GIVEN DATA:
________________________________________

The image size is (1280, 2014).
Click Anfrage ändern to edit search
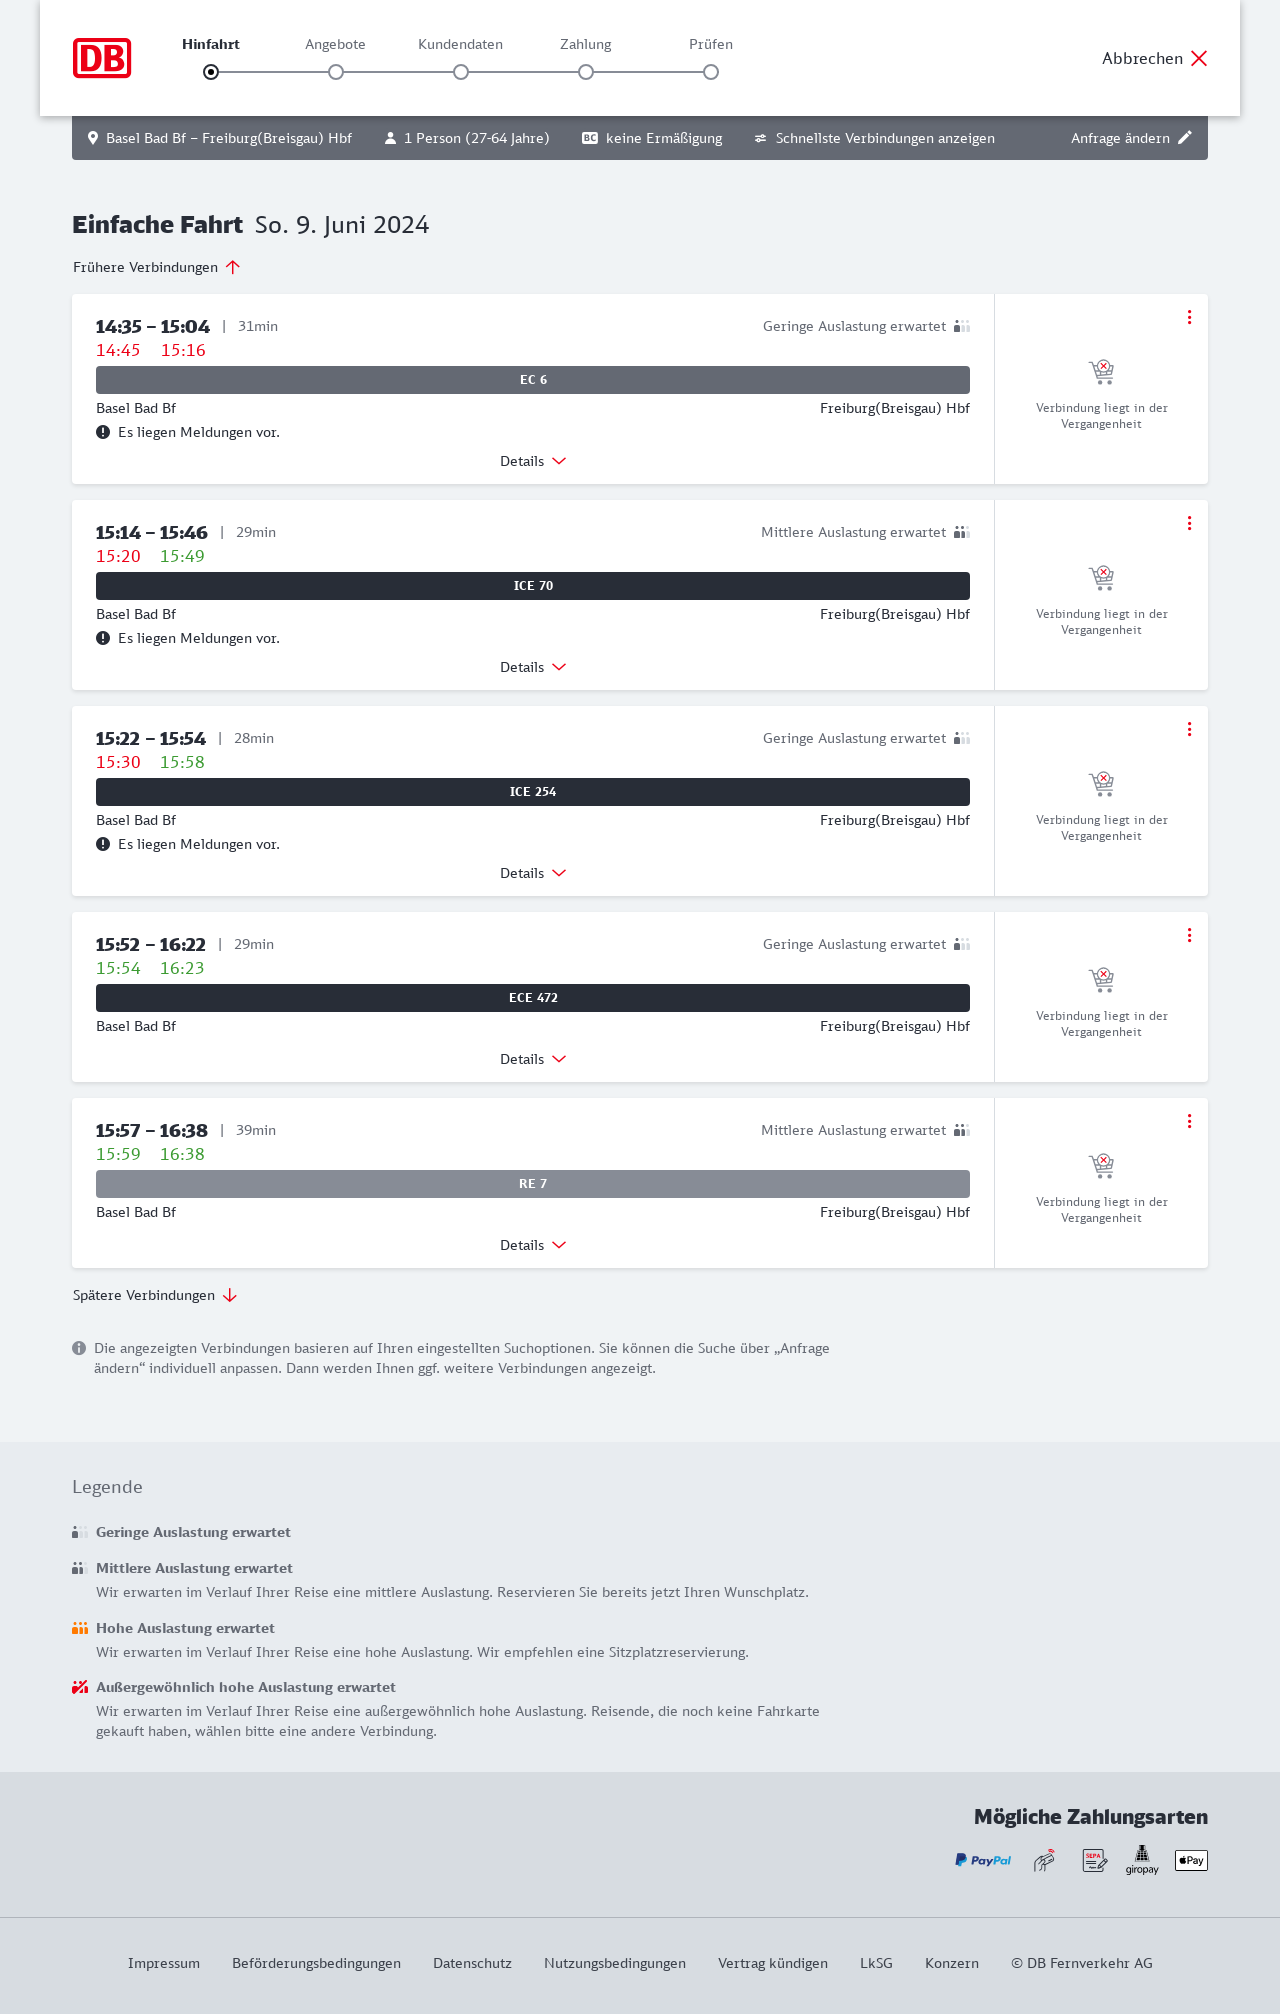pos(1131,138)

________________________________________

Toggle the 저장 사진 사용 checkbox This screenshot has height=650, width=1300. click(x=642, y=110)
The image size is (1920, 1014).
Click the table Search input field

________________________________________

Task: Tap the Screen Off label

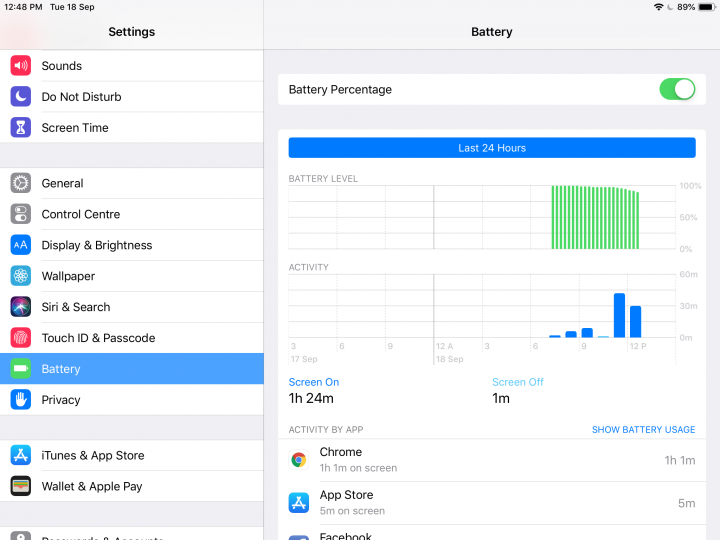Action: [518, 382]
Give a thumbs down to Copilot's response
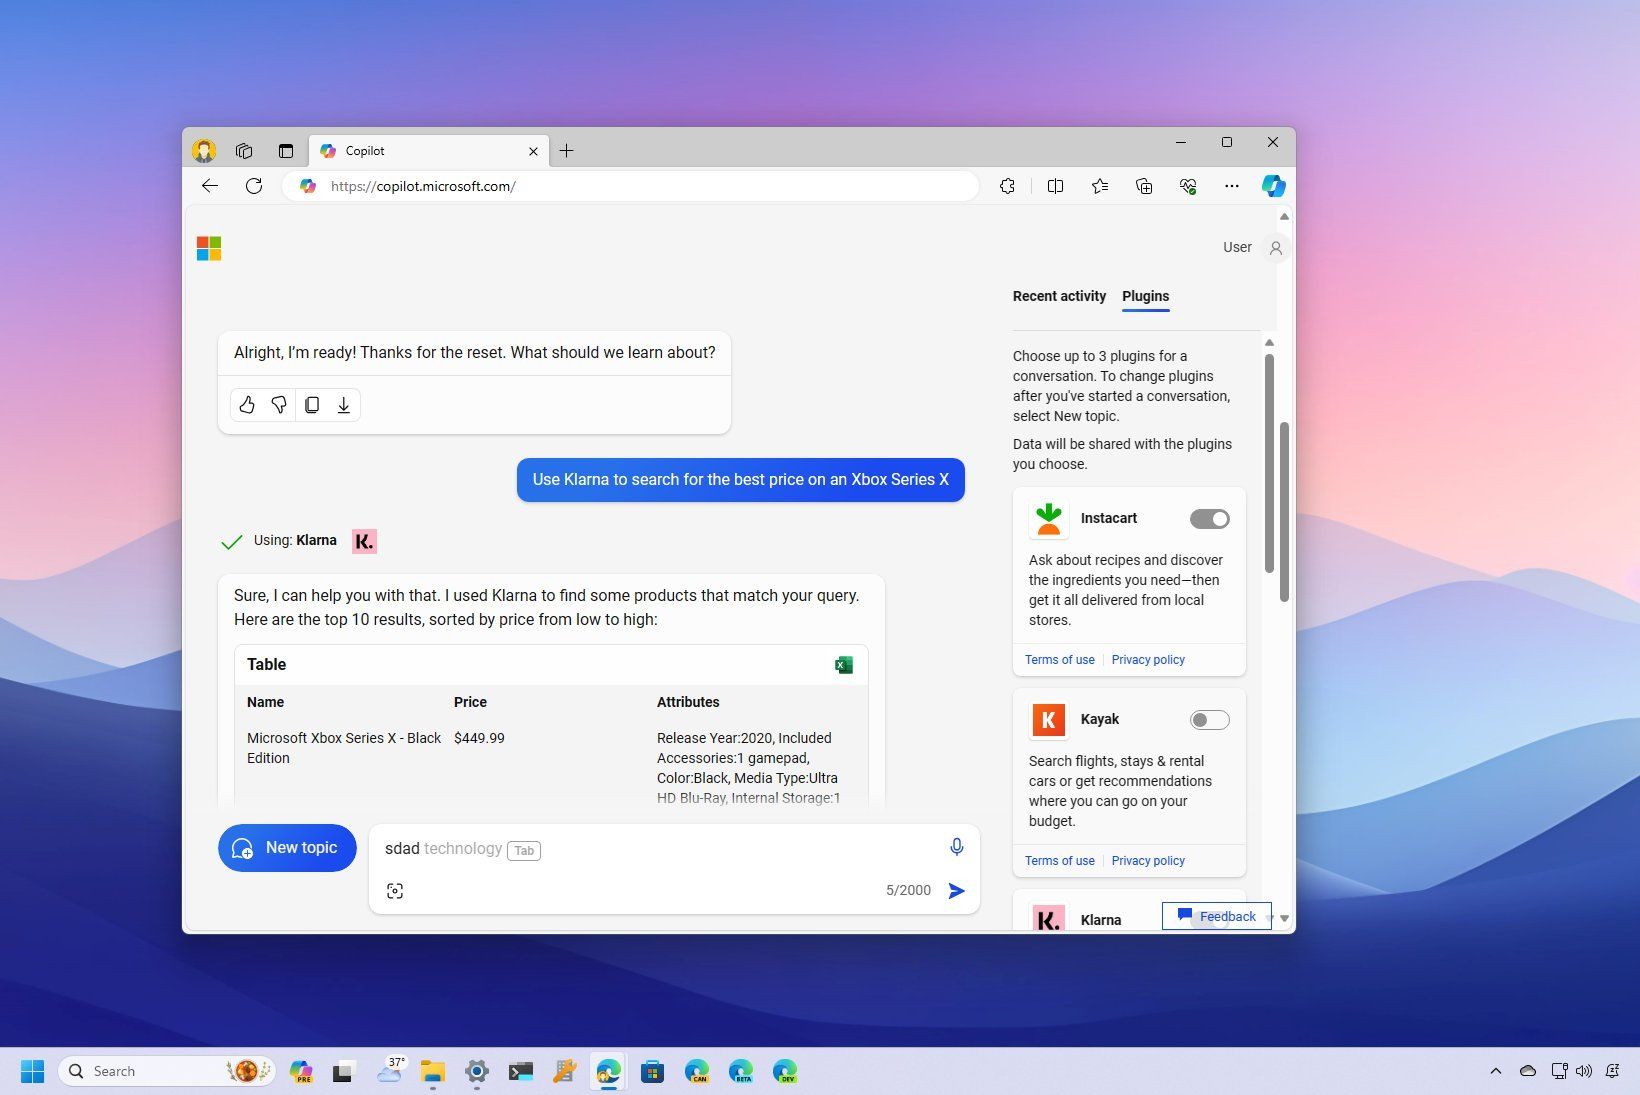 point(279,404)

________________________________________

Update the part of the listing that opens with the line containing "The image size is (1280, 2014)." and closes with the line containing "pos(1131,138)": swap "edit search" for "modify search" and leave everything else unchanged. Leave the pictures out of your answer.

TASK ANSWER:
The image size is (1280, 2014).
Click Anfrage ändern to modify search
pos(1131,138)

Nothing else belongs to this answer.